Problem details:
The required lines are those that contain "Given"; pull them out of the data and copy them.

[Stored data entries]

• • • • • • •

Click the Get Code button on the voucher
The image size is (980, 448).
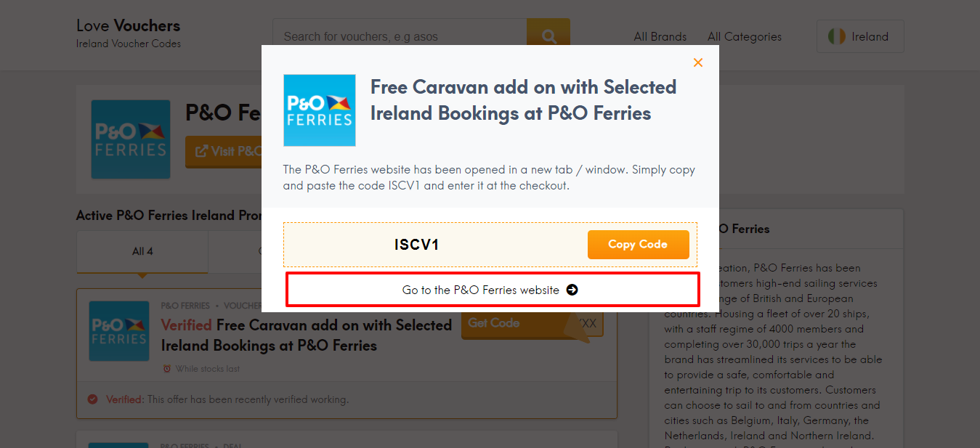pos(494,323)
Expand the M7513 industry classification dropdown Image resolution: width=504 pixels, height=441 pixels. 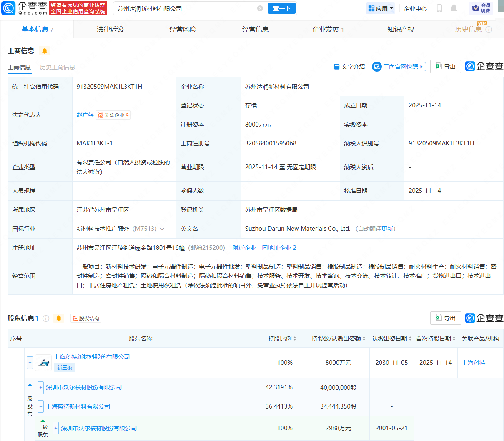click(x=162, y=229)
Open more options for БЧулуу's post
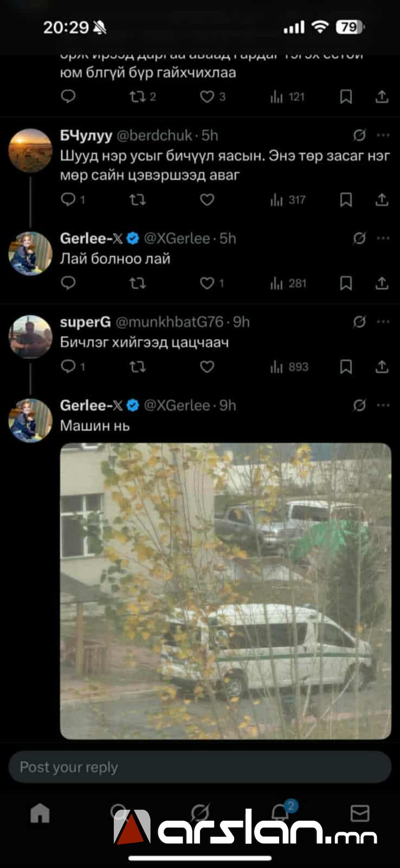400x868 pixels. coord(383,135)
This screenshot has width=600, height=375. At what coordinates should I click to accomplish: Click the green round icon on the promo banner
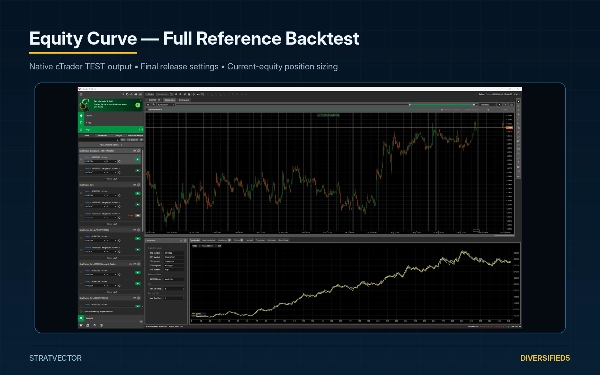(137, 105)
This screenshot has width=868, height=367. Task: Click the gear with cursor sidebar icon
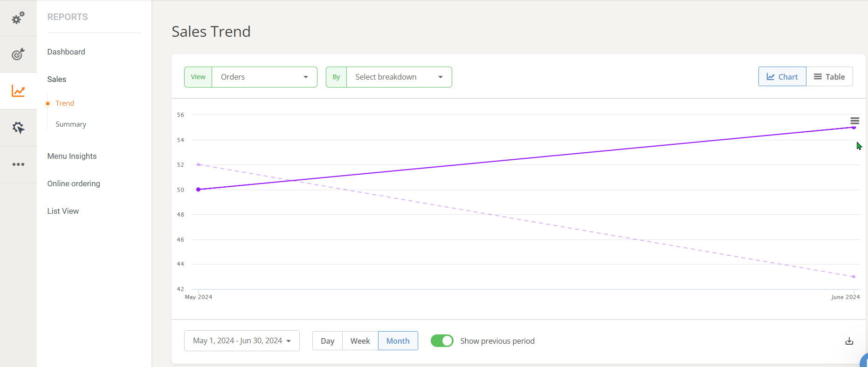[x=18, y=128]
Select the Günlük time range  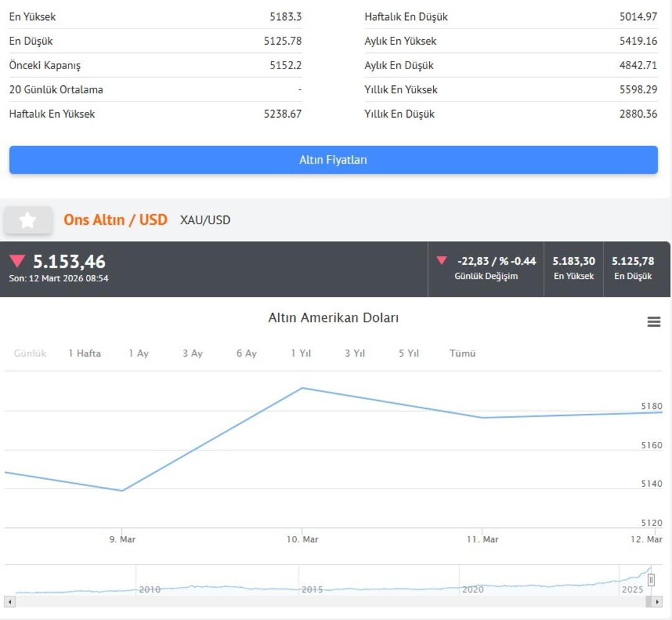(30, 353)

• • • • • • •

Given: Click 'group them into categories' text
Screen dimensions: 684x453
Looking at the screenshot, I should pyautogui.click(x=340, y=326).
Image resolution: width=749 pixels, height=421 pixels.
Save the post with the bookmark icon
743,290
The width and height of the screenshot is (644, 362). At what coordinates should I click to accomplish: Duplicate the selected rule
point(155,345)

• • • • • • •

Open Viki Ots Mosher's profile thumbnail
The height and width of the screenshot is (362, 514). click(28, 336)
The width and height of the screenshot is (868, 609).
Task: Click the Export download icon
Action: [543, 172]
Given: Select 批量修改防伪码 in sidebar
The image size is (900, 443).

• • • • • • •

Response to this task:
Given: Click 'group them into categories' text
Given: Select 批量修改防伪码 in sidebar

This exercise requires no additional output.